One doctor describes how many of his patients die: “Old, limbless, bedridden, ulcerated, in a puddle of waste, gasping for breath, loopy on morphine, hopelessly demented in a sterile hospital room.”
He gives gruesome specifics: “You will become bedridden, unable to walk or even to turn yourself over. You will become completely dependent on nurse assistants to intermittently shift your position to avoid pressure ulcers. When they inevitably slip up, your skin develops huge incurable sores that can sometimes erode all the way to the bone, and which are perpetually infected with foul-smelling bacteria. Your limbs will become practically vestigial organs, like the appendix, and when your vascular disease gets too bad, one or more will be amputated, sacrifices to save the host. Urinary and fecal continence disappear somewhere in the process, so you’re either connected to catheters or else spend a while every day lying in a puddle of your own wastes until the nurses can help you out.”

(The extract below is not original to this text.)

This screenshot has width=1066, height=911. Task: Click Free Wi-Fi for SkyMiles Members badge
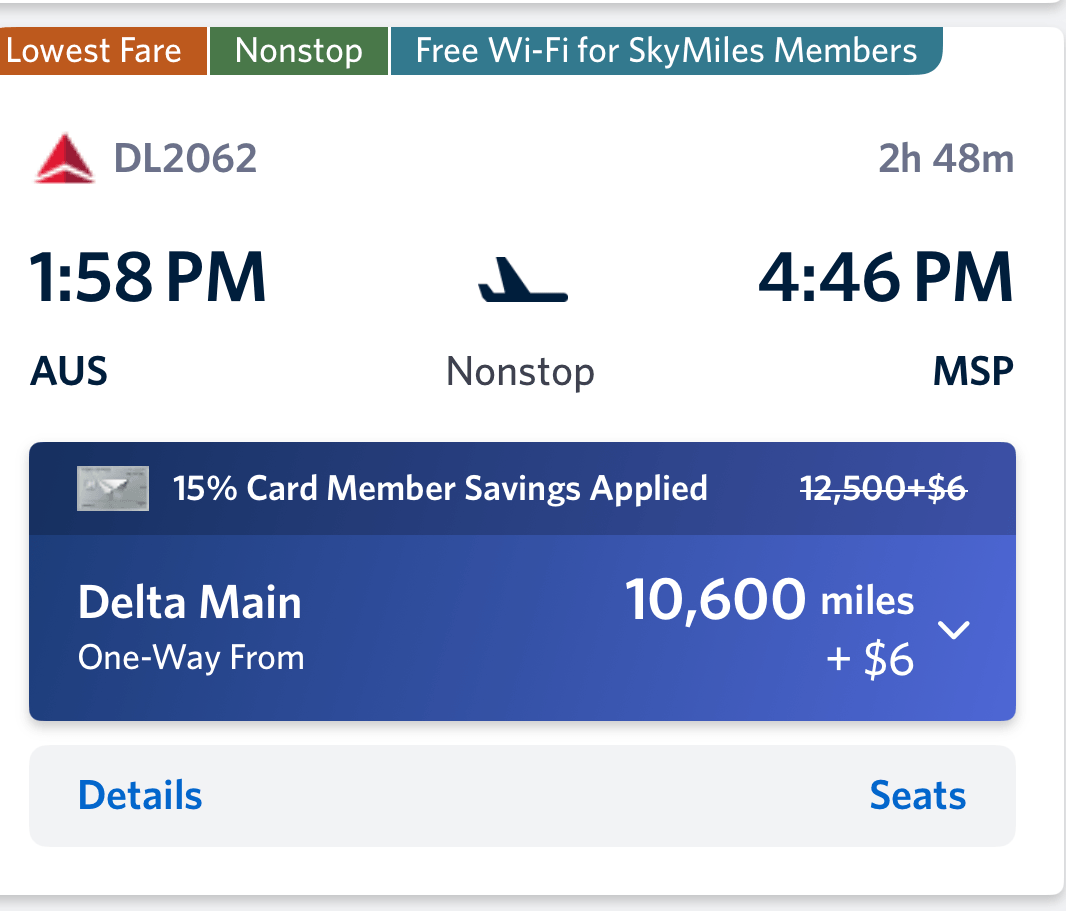666,51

California Gov. Jerry Brown just signed legislation creating a right to physician-assisted suicide. Similar laws exist in Montana, Oregon, Vermont and Washington. New Mexico’s proposal is caught up in the courts.
These laws are only half-measures. For every patient who requests physician-assisted suicide there are thousands more whose lives are prolonged unnecessarily by hospital bureaucracies.
Imagine you’re in a restaurant and a woman stops breathing. You would immediately give her CPR, right? If you don’t know how, you’d search for someone who does.
The idea of denying the woman CPR would be monstrous. It might even be described as murder.
Yet for patients near the end of life the ethical choices are often reversed. Thousands of patients request “do not resuscitate” designations. Basically this means, “If I am in pain, have no quality of life and I’m incapable of communicating intelligently with you, don’t keep me alive by hooking me up to a respirator, feeding me through a tube or breaking my ribs with CPR so that I will continue in that condition.”
But hospitals deny such requests if even one relative objects. The relative may be someone the patient hasn’t seen in years.
Our attitude toward death needs to change. Most families wouldn’t allow their dog or cat to suffer. Why can’t we be just as compassionate to family members?
John C. Goodman is a senior fellow at the Independent Institute in Oakland, Calif.